Abstract: Affixation is the basic morphological operation, yet the reasons why it possesses the range of incarnations it does is not well understood. While prefixation and suffixation are fairly simple operations, infixation is intertwined with prosodic structure and Semitic-type transfixation requires adequate representational theories. Germanic-type ablaut is not usually considered part of affixation, though, formally, it looks like a simplified transfixation.

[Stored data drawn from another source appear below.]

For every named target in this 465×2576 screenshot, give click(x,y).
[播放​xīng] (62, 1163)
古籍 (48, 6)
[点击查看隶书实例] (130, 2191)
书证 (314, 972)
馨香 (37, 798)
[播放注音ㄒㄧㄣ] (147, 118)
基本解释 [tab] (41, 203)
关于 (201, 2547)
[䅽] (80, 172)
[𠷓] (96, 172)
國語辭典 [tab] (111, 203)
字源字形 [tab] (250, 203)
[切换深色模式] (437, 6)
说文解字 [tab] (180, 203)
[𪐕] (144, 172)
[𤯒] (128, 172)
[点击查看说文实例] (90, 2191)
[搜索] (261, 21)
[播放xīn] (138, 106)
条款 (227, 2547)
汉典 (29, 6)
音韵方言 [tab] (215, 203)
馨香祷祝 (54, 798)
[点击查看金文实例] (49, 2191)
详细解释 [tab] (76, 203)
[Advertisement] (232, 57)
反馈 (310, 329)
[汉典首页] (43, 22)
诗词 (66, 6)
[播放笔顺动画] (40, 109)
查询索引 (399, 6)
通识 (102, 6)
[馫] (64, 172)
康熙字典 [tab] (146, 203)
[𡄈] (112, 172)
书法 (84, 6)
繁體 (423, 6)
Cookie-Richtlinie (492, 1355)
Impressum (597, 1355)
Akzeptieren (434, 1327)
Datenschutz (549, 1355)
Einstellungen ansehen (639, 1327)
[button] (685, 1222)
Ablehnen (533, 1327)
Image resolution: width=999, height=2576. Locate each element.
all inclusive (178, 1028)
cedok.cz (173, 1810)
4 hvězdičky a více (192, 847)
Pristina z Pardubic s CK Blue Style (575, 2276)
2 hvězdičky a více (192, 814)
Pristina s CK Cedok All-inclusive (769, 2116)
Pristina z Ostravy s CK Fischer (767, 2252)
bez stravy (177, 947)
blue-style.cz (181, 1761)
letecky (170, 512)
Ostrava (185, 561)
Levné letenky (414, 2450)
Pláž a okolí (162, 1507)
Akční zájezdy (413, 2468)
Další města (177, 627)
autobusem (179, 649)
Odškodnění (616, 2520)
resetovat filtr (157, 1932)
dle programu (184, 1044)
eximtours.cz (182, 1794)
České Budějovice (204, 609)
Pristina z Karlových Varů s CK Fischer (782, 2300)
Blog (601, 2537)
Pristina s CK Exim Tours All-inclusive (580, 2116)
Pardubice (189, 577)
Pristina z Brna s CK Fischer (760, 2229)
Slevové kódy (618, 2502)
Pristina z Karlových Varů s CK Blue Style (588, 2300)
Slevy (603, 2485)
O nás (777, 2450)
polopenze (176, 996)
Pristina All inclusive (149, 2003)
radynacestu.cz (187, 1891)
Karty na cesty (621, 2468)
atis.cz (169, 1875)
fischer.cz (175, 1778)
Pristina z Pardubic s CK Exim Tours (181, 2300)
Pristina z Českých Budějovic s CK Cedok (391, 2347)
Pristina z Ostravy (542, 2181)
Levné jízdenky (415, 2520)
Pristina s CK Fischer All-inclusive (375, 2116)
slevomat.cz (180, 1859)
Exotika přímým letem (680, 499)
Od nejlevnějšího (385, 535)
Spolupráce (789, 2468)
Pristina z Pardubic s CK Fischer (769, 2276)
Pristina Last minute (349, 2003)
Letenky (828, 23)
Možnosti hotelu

It is satisfying when a complex pattern can be explained through the interaction of simple items. In this talk, I take a formal look at the parameters that distinguish rewrite rules used for morphological purposes and deduce a typology of affixation from these parameters. In order to posit morphological rules, one must first compare forms related in meaning. In comparing these forms, we notice similarities and differences, thus the input and output of morphological rules obviously have similarities (S) and differences (D). I observe that S and D can vary according to three parameters:

1) S and D can be continuous or discontinuous.

2) S can be unspecified or partially specified.

3) A given D, on one side of the rule, can be replaced or deleted (=replacement with a null D) on the other side of the rule.

Aside for the fact that, for interpretability reasons, a completely unspecified variable cannot be discontinuous, I will show that the logical combinations of these parameters generate a basic typology that contains prefixation, suffixation, infixation, ablaut, transfixation, circumfixation, as well as phonemically-sensitive affixation. We will see further that laxing the second parameter allows us to broadly define clipping, compounding and reduplication.

Much has been made of the distinction between morpheme- and word-based theories of morphology. Both, however, inescapably involve comparing forms. Therefore, the fundamental parameters described in this talk apply to both equally.